Lots to unpack and lots of deep theological critical thinking.

Here is the official summary:

“In his decades as a globally recognized teacher, Richard Rohr has helped millions realize what is at stake in matters of faith and spirituality. Yet Rohr has never written on the most perennially talked about topic in Christianity: Jesus. Most know who Jesus was, but who was Christ? Is the word simply Jesus’s last name? Too often, Rohr writes, our understandings have been limited by culture, religious debate, and the human tendency to put ourselves at the center.

Drawing on scripture, history, and spiritual practice, Rohr articulates a transformative view of Jesus Christ as a portrait of God’s constant, unfolding work in the world. “God loves things by becoming them,” he writes, and Jesus’s life was meant to declare that humanity has never been separate from God—except by its own negative choice. When we recover this fundamental truth, faith becomes less about proving Jesus was God, and more about learning to recognize the Creator’s presence all around us, and in everyone we meet.

Thought-provoking, practical, and full of deep hope and vision, The Universal Christ is a landmark book from one of our most beloved spiritual writers, and an invitation to contemplate how God liberates and loves all that is.”

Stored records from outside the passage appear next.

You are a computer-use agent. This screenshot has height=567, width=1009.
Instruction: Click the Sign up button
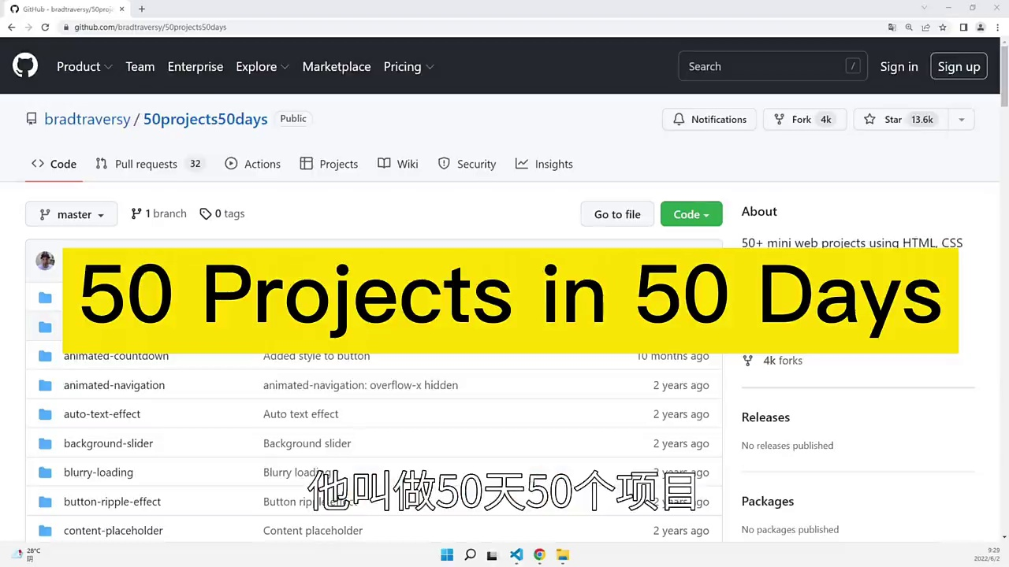click(959, 67)
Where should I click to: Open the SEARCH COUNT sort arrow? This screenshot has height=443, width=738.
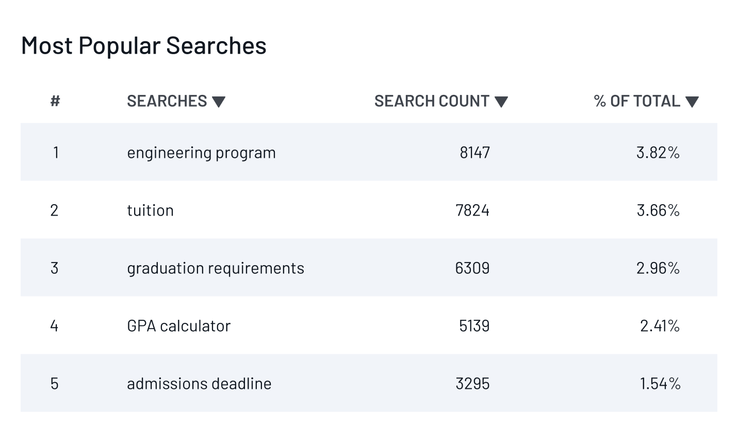[502, 102]
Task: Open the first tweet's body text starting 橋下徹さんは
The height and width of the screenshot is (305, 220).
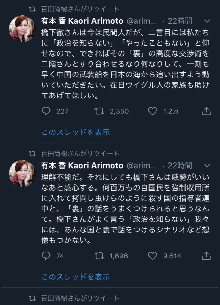Action: coord(125,64)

I admit that sometimes Richard Rohr goes WAY over my head….I’ve listened to interviews with him and read articles and blog posts by him…and sometimes I hear him talk in these deep universal metaphors and I’m like….
“Ummmm…whaaat?!?”

He gets kinda out there for my brain…

And I have no idea what he is talking about 🤣

But THEN…. he will say something SO profound and so illuminating and I’m like “YESSSS!”

And that something makes complete and perfect sense.

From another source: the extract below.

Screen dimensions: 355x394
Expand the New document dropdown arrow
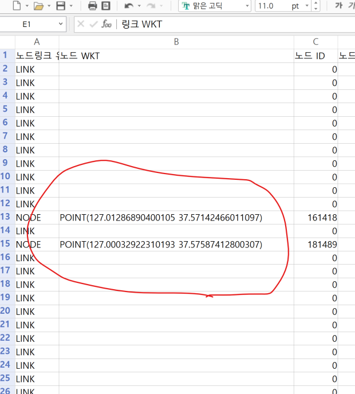pos(26,6)
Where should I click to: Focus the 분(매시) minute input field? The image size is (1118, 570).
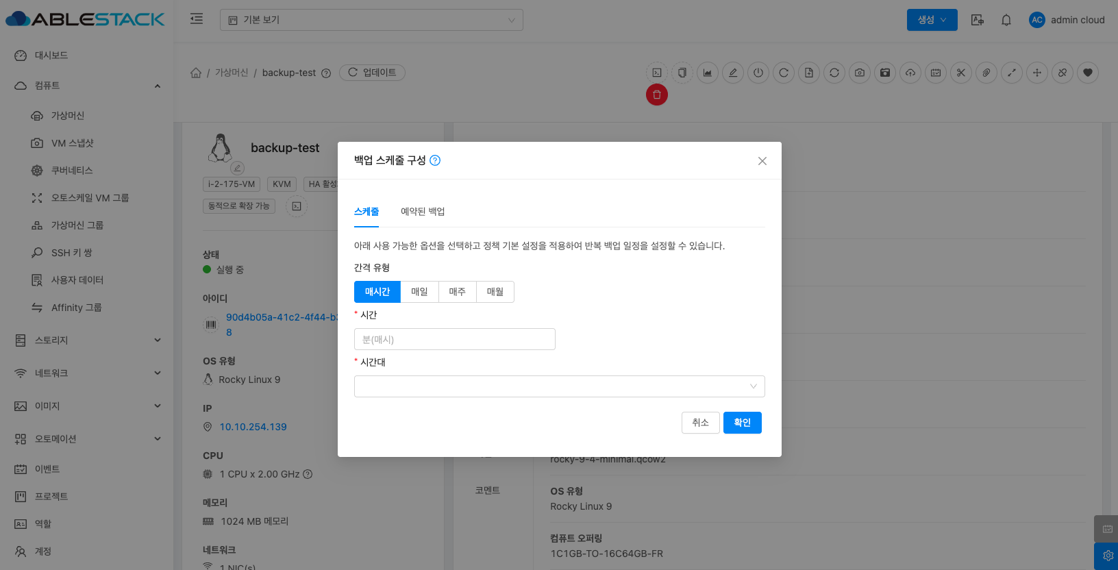[x=454, y=339]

Both of those things happened over and over in this book for me.

Rohr calls himself a Christian mystic…which I realized I was completely wrongly informed on what that actually is.

A mystic believes in experiential knowing instead of just textbook or dogmatic knowing…seeing things in their wholeness and universal connection….knowing God, experiencing God and seeing His DNA in every living thing in the universe.

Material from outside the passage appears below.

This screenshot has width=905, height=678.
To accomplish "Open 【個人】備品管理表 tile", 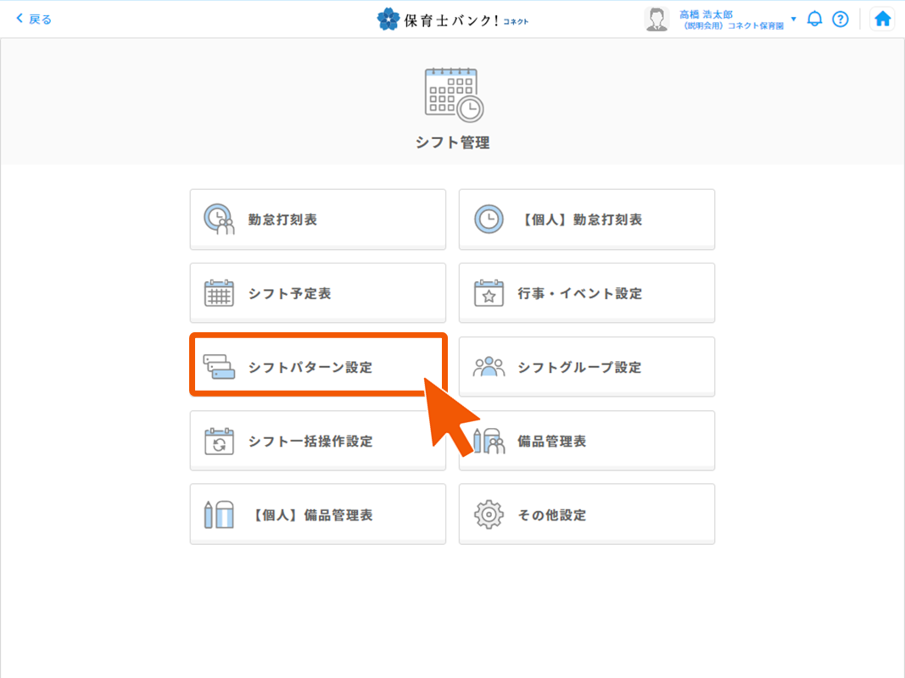I will tap(317, 515).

Some of the things my head and heart really marinated on were:

– how deeply connected everything in creation truly is

-how Jesus came to show us how to LIVE not just die,

-ancient religious history as well as Eastern/Western varied orthodoxy.

I took furious notes, as I usually do when reading a book for growth, and repeatedly got out my Bible to read Scripture with a fresh perspective and new insight.

There are pages and pages of resources in the bibliography from many diverse sources…I plan to dig into a few of them.

(Although I did chuckle that he used some of his own books 🤣)

I’m still processing and thinking about this book…and I am going to go thru my notes a few times to revisit key thoughts I wrote down…but I think as a whole I liked it.

Even the parts that had me like “huh?”

I’ve been on what I call a “spiritual pilgrimage” the past few years which has involved deconstructing and reconstructing everything I know (or THOUGHT I knew) about my Christian Faith.

Part of this journey is listening to various perspectives and voices on how others believe and live out this Christ following path.

It’s not an easy road and many things have flipped upside down for me…but it’s been painfully wonderful.

I’ve learned to use my critical thinking skills alongside my emotions…..using my heart and my head in correlation…in my faith expression.

I have been reminded that our faith should never be static..that we should always be growing and learning and listening…and Gods voice speaks in so so many various ways.